#### EXTRAHIERTER TEXT
·····
Traupredigt Epheser 4, 2+3+15 - Nur die Liebe zählt (Liebe als Metareligion)
Trauspruch Epheser 4, 2b-3 + 15
Ertragt einer den andern in Liebe und seid darauf bedacht, zu wahren die Einigkeit im Geist durch das Band des Friedens.
Lasst uns aber wahrhaftig sein in der Liebe und wachsen in allen Stücken zu dem hin, der das Haupt ist Christus
Alles Liebe, liebes Brautpaar, und herzlich willkommen, liebe Hochzeitsgemeinde aus Ost und West: Religiöse und Unreligöse, Protestanten, Katholiken oder Konfessionslose, Theisten oder Atheisten.
Es gehört zu dem wunderbaren Ereignis einer Hochzeit, dass hier in der Regel heutzutage sehr Vielfältiges an Weltanschauung, Religion und Kultur versammelt ist, und das ist gut so. Denn all dieses Verschiedene wird ja doch durch einen gemeinsamen Glauben geeint: Das ist die Liebe. "Alles Liebe" steht auf vielen Grußkarten. "Alles Liebe", darin sind wir uns im Geiste einig. Das Einzige, was hier wirklich zählt ist die Liebe. Die Liebe zweier durchaus auch gegensätzlicher Menschen lädt viel an verschiedenem Volk ein. Das ist das Band des Friedens. Wo noch keine Einigkeit ist, da bietet so ein Fest auch die Gelegenheit zu Friedensschlüssen: beim Sektempfang auf dem Kirchhof, bei einem guten Essen heute abend oder beim Tanze miteinander. Mögen sie viel Gelegenheit dazu haben. Eine solche Hochzeit - da wächst zusammen was zusammen gehört.
Zur Wahrhaftigkeit der Liebe gehört wohl auch die Unterschiedlichkeit der Gefühle dabei. Das darf auch ruhig gesagt werden. Die eine ist da --strahlend und mit großer Selbstverständlichkeit - in ihrer alten Heimat, der andere fühlt sich noch ein bisschem fremd, und es kommt erst mal darauf an, das alles hier zunächst zu ertragen - in Liebe zu ertragen.
·····
#### SCHRIFTLICHE AUFGABE A
Gib den Abschnitt der Traupredigt, der mit „Trauspruch Epheser 4, 2b-3“ beginnt und mit „durch das Band des Friedens.“ endet, wortgetreu aus.
#### SCHRIFTLICHE AUFGABE B
Fasse den Absatz der Traupredigt, der mit „Es gehört zu dem wunderbaren Ereignis einer Hochzeit“ beginnt, in kürzerer Form zusammen und behalte dabei seine wesentlichen Aussagen bei.
Für die Bearbeitung sind die Daten nicht erforderlich.

#### BEREITGESTELLTE DATEN
·····
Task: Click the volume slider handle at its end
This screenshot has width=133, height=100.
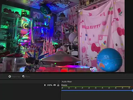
·····
#### ERWARTETE AUSGABE A
Trauspruch Epheser 4, 2b-3 + 15
Ertragt einer den andern in Liebe und seid darauf bedacht, zu wahren die Einigkeit im Geist durch das Band des Friedens.

#### ERWARTETE AUSGABE B
Bei einer Hochzeit kommen heute meist sehr unterschiedliche Weltanschauungen, Religionen und Kulturen zusammen, und das ist gut so. All das Verschiedene eint ein gemeinsamer Glaube: die Liebe, das Einzige, was hier wirklich zählt. Die Liebe zweier auch gegensätzlicher Menschen lädt viele verschiedene Leute ein und ist das Band des Friedens. Wo noch keine Einigkeit herrscht, bietet das Fest Gelegenheit zu Friedensschlüssen, etwa beim Sektempfang, beim Essen am Abend oder beim Tanz. So wächst bei einer solchen Hochzeit zusammen, was zusammengehört.